The False Negative Cost Question

One evaluation dimension that gets less attention than sensitivity is the cost of different error types in the specific context of a pre-reader. A false negative from a pre-reader — a finding present in the study that the pre-reader missed — is qualitatively different from a false negative from an autonomous diagnostic system.

In an autonomous system, a false negative means the finding wasn't identified at all. In a pre-reader context, the radiologist still reads the study — the pre-reader's missed finding isn't the final word, it's a missed head start. The radiologist is still performing a complete read and retains clinical responsibility. A false negative from Histolyx means the radiologist didn't get a head start on that finding, not that the finding was missed from the diagnostic process.

This doesn't mean false negatives are unimportant for pre-readers. A pre-reader with a high false negative rate on a subtle finding type (small ground-glass nodules, non-calcified densities in dense breast tissue) that the radiologist is also likely to miss under high-volume conditions offers less value than one with higher sensitivity for exactly those findings. But the framing matters: we're measuring how well the pre-reader extends the radiologist's attention, not replacing the radiologist's read.

A Practical Evaluation Framework for Imaging Centers

When an imaging center is evaluating a pre-reader, the questions that give you the most signal are: What dataset was used for validation, and how does its case mix and equipment compare to yours? What is the reference standard — radiologist consensus, pathology ground truth, or follow-up imaging? Is there data on performance stratified by equipment type, acquisition protocol, and patient population subgroups? What is the false positive rate in addition to sensitivity — and at what threshold were the reported numbers computed?

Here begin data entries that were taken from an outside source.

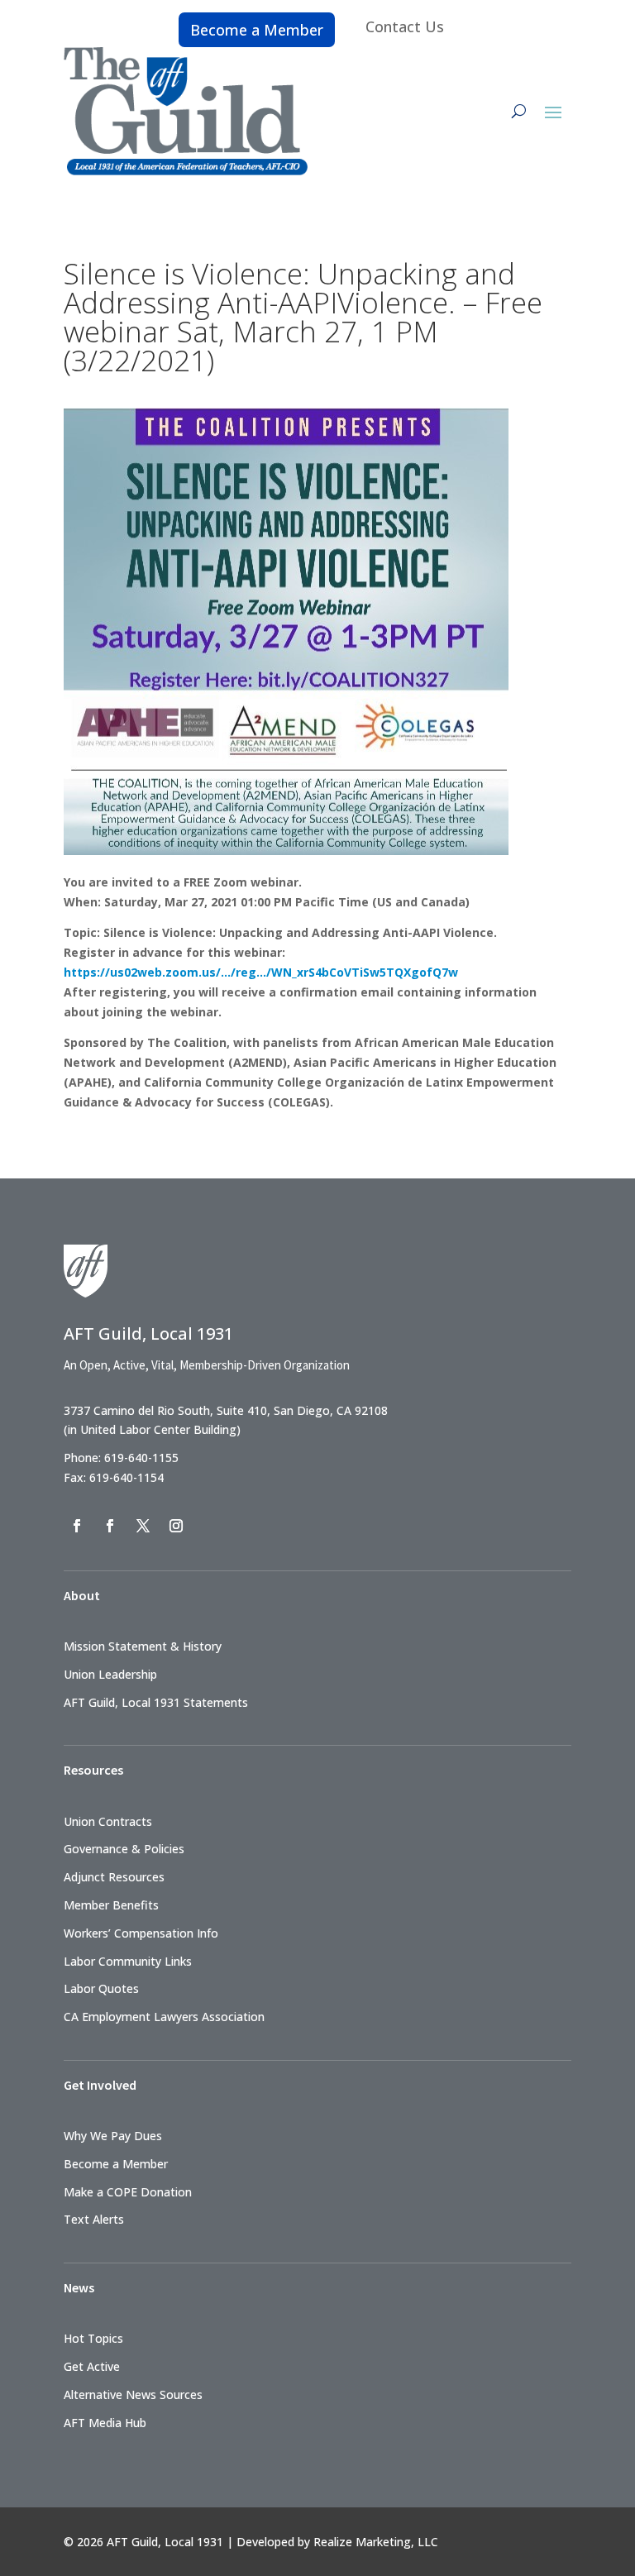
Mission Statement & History (143, 1646)
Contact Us (404, 26)
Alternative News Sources (133, 2394)
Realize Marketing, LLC (375, 2542)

That last question is critical. A sensitivity and specificity pair is always computed at a specific operating threshold. Moving the threshold up (more conservative flags) reduces false positives at the cost of sensitivity. Moving it down catches more findings but adds noise. The threshold that was chosen for the reported numbers reflects a tradeoff the vendor made, and you should know what that tradeoff was and whether you can adjust it for your operating environment.

Ideally, you'd run a prospective evaluation on your own case mix before deploying at scale. This is logistically demanding, but even a limited retrospective analysis — pulling a sample of studies with known outcomes from your own PACS and running them through the pre-reader — gives you more relevant signal than published validation numbers alone.

The field is moving toward better performance transparency standards. Radiology society guidelines increasingly recommend that AI performance claims include dataset characteristics and comparison methodology. Until those standards are consistently applied across vendors, asking the right questions is the most effective tool available.